TUGAS 1:
Ringkas paragraf kutipan tentang Orkestra G20 yang dimulai dengan "Bahkan dalam sambutannya" tanpa menghilangkan fakta utamanya.
TUGAS 2:
Tulis lanjutan kutipan tentang Orkestra G20, dimulai setelah kalimat terakhir yang ditampilkan.

KUTIPAN DOKUMEN:
━━━━━━━━━━━━━━━━
Bahkan dalam sambutannya, sebelum pertunjukan Orkestra G20 dimulai, Mendikbudristek Nadiem Anwar Makarim mengatakan, penampilan  Orkestra G20 menjadi bukti nyata bahwa kolaborasi dalam budaya adalah sesuatu yang sangat dapat dicapai oleh negara-negara anggota G20.

“Orkestra G20 terdiri atas 70 orang musisi dari negara G20, berhasil mengilustrasikan harmonisasi dalam kerja sama antarnegara dan menghasilkan sebuah simfoni yang merdu dan mengartikan kolaborasi budaya sebagai  sesuatu hal yang tidak mustahil dilakukan,” kata Nadiem.

Dan demi menyajikan sebuah simfoni yang merdu dan sebagai kolaborasi budaya, Nita mengtakaan bahwa  pada pertunjukan orkestra G20 ini menyematkan spirit atau semangat genderitas yang begitu terasa kental dalam pertunjukan orkestra ini.

Kemudian Nita kembali menegaskan tampak secara mayoritas musisinya sebanyak 52 persen adalah perempuan. Dia menyebutkan selain Dirigen atau Conductor dan Penyanyi Soprano Perempuan, ada juga dua pemain perkusi perempuan asal Amerika Selatan yang merupakan lulusan Universitas Campinas. Kemudian ada musisi Nikita Loginov, seorang pemain terompet perempuan dari National Youth Symphony Orchestra.
━━━━━━━━━━━━━━━━
CUPLIKAN DATA:
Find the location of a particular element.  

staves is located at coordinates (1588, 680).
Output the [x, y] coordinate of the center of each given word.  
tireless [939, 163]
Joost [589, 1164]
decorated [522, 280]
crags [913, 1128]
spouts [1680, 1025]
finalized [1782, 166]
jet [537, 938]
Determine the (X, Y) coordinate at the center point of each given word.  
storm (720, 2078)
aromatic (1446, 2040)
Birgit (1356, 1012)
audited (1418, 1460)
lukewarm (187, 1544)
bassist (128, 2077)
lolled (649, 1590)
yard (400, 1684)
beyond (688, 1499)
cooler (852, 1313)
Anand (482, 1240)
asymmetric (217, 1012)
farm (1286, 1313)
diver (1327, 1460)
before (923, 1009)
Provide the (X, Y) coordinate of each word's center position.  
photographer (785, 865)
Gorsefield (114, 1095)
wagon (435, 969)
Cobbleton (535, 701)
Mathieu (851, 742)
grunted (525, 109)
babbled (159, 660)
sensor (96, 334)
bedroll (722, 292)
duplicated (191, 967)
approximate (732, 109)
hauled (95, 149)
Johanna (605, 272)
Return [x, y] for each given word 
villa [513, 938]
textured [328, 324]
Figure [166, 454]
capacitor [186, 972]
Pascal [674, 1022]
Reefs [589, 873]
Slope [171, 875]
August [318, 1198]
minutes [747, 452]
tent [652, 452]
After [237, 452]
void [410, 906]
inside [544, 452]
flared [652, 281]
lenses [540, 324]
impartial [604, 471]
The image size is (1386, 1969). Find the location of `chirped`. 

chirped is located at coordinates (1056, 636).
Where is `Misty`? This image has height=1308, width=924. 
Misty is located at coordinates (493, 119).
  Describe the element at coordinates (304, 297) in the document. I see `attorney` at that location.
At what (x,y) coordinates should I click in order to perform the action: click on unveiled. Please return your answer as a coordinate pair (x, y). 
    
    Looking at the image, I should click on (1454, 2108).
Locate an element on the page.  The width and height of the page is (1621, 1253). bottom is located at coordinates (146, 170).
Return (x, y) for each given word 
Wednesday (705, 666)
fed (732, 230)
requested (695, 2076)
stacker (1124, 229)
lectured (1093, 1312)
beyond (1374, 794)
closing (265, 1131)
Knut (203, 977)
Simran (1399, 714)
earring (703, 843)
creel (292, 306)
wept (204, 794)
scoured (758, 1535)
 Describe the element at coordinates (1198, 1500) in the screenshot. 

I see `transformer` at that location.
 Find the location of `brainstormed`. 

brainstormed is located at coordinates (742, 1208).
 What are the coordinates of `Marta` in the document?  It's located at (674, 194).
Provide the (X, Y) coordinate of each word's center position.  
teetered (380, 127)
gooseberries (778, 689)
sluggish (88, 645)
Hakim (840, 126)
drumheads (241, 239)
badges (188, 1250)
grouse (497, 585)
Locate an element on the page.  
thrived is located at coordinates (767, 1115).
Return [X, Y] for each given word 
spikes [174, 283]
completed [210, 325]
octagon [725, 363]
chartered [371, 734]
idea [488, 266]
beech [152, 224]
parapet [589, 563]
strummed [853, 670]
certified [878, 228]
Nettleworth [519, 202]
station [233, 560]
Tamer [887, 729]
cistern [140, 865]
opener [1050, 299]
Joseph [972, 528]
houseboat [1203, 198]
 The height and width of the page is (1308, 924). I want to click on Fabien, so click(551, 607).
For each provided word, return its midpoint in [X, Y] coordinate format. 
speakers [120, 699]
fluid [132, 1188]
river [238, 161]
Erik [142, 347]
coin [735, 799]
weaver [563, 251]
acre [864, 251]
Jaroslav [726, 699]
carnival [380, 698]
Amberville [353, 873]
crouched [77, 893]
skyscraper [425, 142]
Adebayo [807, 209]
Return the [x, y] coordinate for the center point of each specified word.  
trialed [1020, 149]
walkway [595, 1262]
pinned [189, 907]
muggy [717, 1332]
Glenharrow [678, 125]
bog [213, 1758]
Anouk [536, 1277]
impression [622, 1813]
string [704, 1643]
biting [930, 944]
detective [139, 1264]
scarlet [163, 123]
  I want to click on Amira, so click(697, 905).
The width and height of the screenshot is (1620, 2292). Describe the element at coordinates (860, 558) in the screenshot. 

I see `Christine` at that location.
━━━━━━━━━━━━━━━━
JAWABAN 1:
Sebelum Orkestra G20 tampil, Mendikbudristek Nadiem Anwar Makarim menyatakan bahwa penampilan orkestra itu membuktikan bahwa kolaborasi budaya sangat mungkin dicapai oleh negara-negara anggota G20.

JAWABAN 2:
Selanjutnya, Nita juga menjelaskan tentang musisi yang tampil di orkestra ini adalah komposisi musisi Indonesia berjumlah 30 orang dan musisi dari dunia atau negara G20 sebanyak 40 orang.

Mengenai dua negara KTT G20 yang tidak mengirimkan musisinya yaitu negara Turki dan China dengan alasan negara Turki mengalami masalah di internalnya yang teracam bangkrut, sementara negara China karena masih mengalami pandemi, Covid-19.

“Pokoknya, ini akan menjadi legacy yang akan dikenang dunia bahwa Indonesia sebagai pelopor. Melalui Harmoni Indervisity yang digelar di Candi Borobudur yang merupakan salah satu situs dunia yang ditetapkan UNESCO. Dan melalui sejarah kejayaan di masa lalu bisa membuat bangkit untuk masa yang akan datang. Dengan menanfaatkan aset budaya seperti Candi Borobudur sebagai media diplomasi,” ungkap Nita panjang lebar.

Musik Bahasa Universal  Mampu Mempersatukan dan Sebuah Harmonisasi Indah

Dan Nita juga menyakini musik adalah bahasa universal yang mampu mempersatukan manusia dari berbagai latar belakang suku, ras dan status sosial. Dan dari pandangannya sendiri Nita memperhatikan bagaimana selama lima hari para musisi dari Indonesia dan negara-negara G20 berkumpul untuk latihan di Jakarta sebelum pertunjukan, “Mereka (musis Indonesia dan negara-negara G20) sudah seperti keluarga, merasa senang, persahabatan dan persaudaraannya luar biasa dan mampu bersatu menjadi sebuah harmonisasi yang indah,” kata Nita sambil menjelaskan para musisi orkestra ini akan mengenakan busana kental dengan Indonesia yaitu kain tenun NTT sebagai bawahan. Untuk yang perempuan atasannya mengenakan kebaya hitam dan untuk laki-laki berbalut jas dan celana panjang berbalut kain tenun NTT.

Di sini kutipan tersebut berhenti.